Problem requirements: In the records below, find the line with "[返回顶部] (404, 1342)" and the line with "[官方公众号：源码跳动] (404, 1266)". Print both exactly, along with every line between them, and no other line.
[[ Exercise inputs open ]]
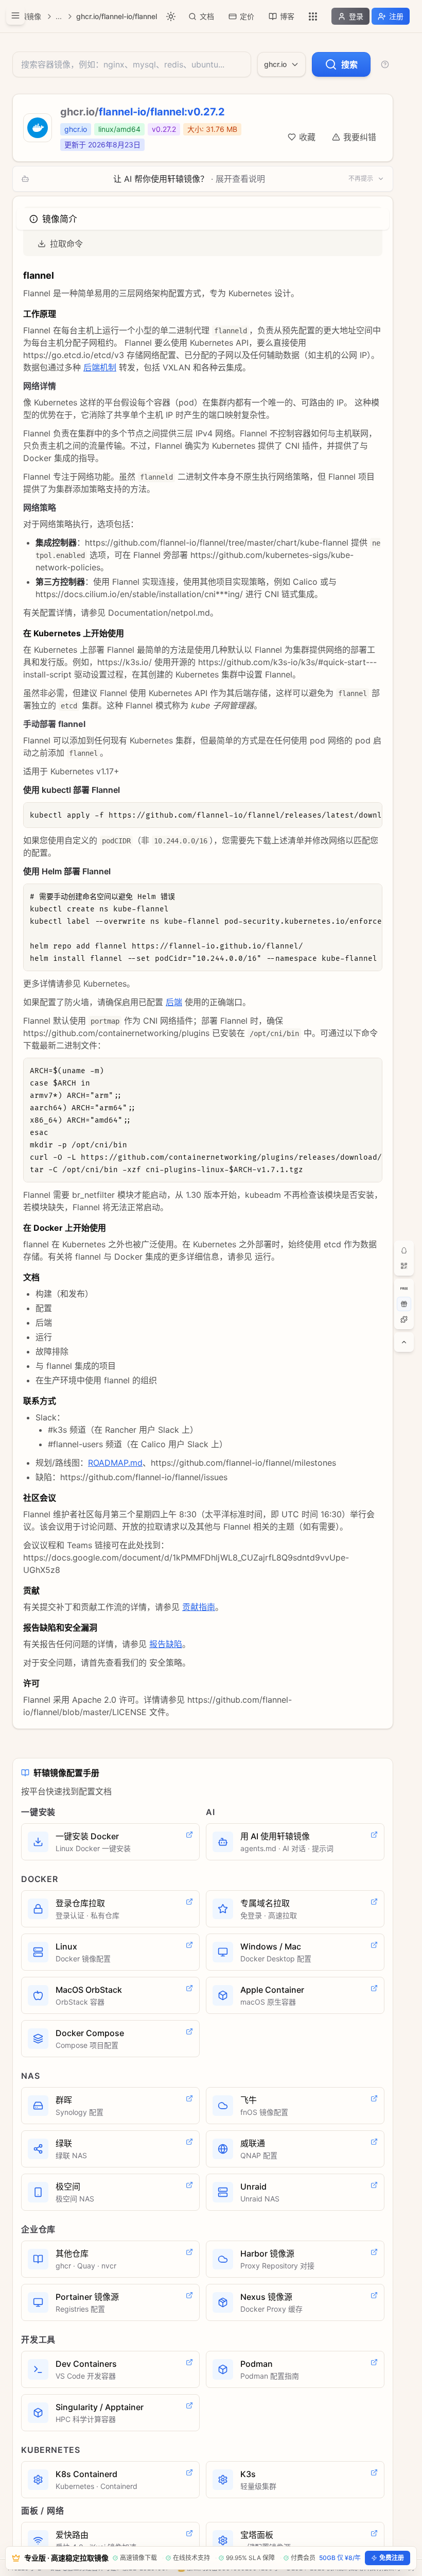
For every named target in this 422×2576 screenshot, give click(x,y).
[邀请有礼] (404, 1304)
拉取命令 (66, 244)
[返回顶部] (404, 1342)
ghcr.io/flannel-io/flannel (116, 16)
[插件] (404, 1319)
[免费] (404, 1288)
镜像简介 (59, 219)
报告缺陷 (165, 1644)
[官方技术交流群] (404, 1250)
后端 (174, 1002)
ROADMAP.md (115, 1463)
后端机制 (99, 367)
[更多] (313, 16)
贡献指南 (198, 1607)
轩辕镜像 (26, 16)
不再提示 (360, 178)
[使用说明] (385, 64)
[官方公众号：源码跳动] (404, 1266)
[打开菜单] (15, 15)
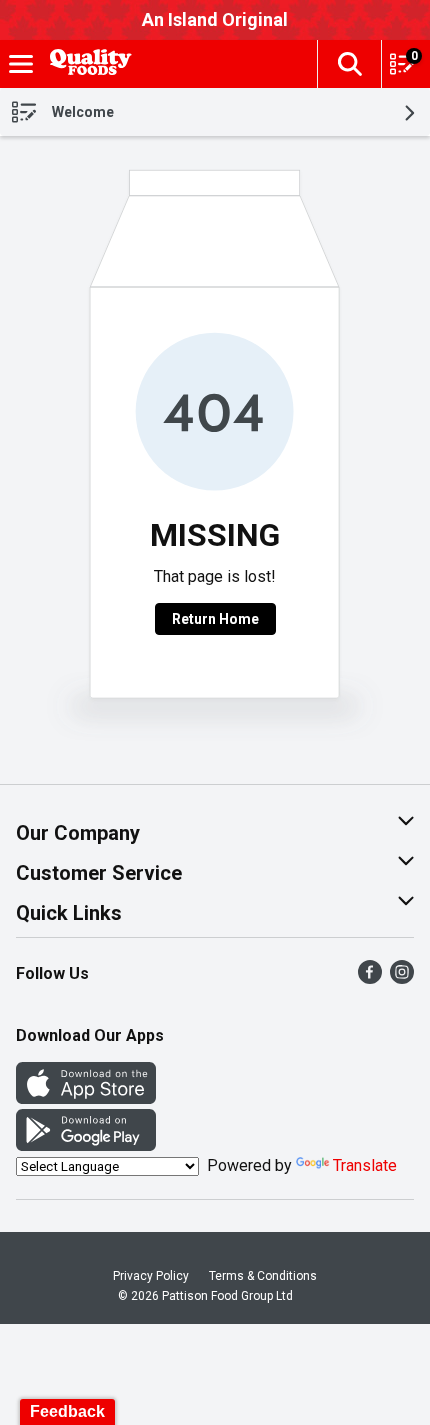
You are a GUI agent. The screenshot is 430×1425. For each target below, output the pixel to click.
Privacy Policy (151, 1276)
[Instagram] (402, 978)
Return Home (215, 619)
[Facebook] (370, 978)
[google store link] (86, 1145)
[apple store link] (86, 1098)
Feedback (67, 1411)
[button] (349, 64)
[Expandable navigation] (21, 64)
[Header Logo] (87, 64)
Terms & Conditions (263, 1276)
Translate (365, 1165)
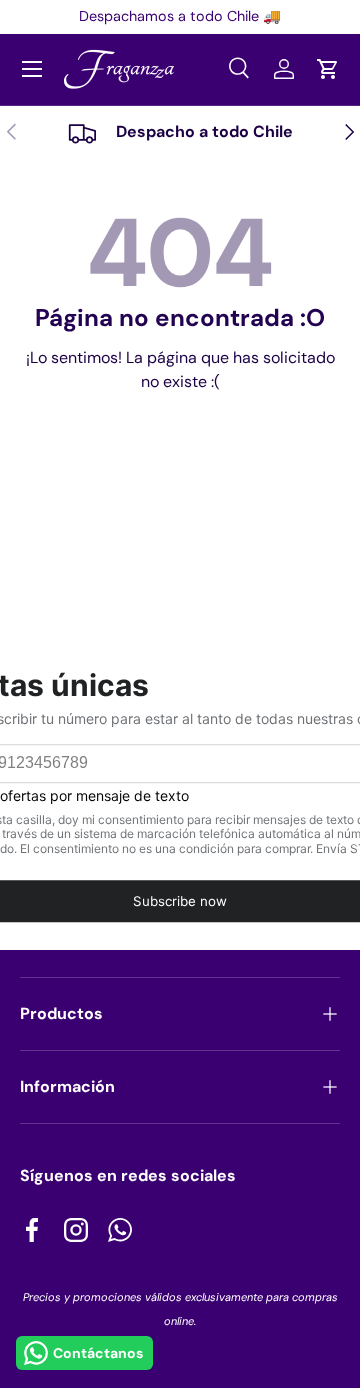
[[ Exercise inputs closed ]]
Output for this task:
[返回顶部] (404, 1342)
ghcr.io/flannel-io/flannel (116, 16)
[插件] (404, 1319)
[免费] (404, 1288)
镜像简介 (59, 219)
报告缺陷 (165, 1644)
[官方技术交流群] (404, 1250)
后端 (174, 1002)
ROADMAP.md (115, 1463)
后端机制 (99, 367)
[更多] (313, 16)
贡献指南 (198, 1607)
轩辕镜像 (26, 16)
不再提示 (360, 178)
[使用说明] (385, 64)
[官方公众号：源码跳动] (404, 1266)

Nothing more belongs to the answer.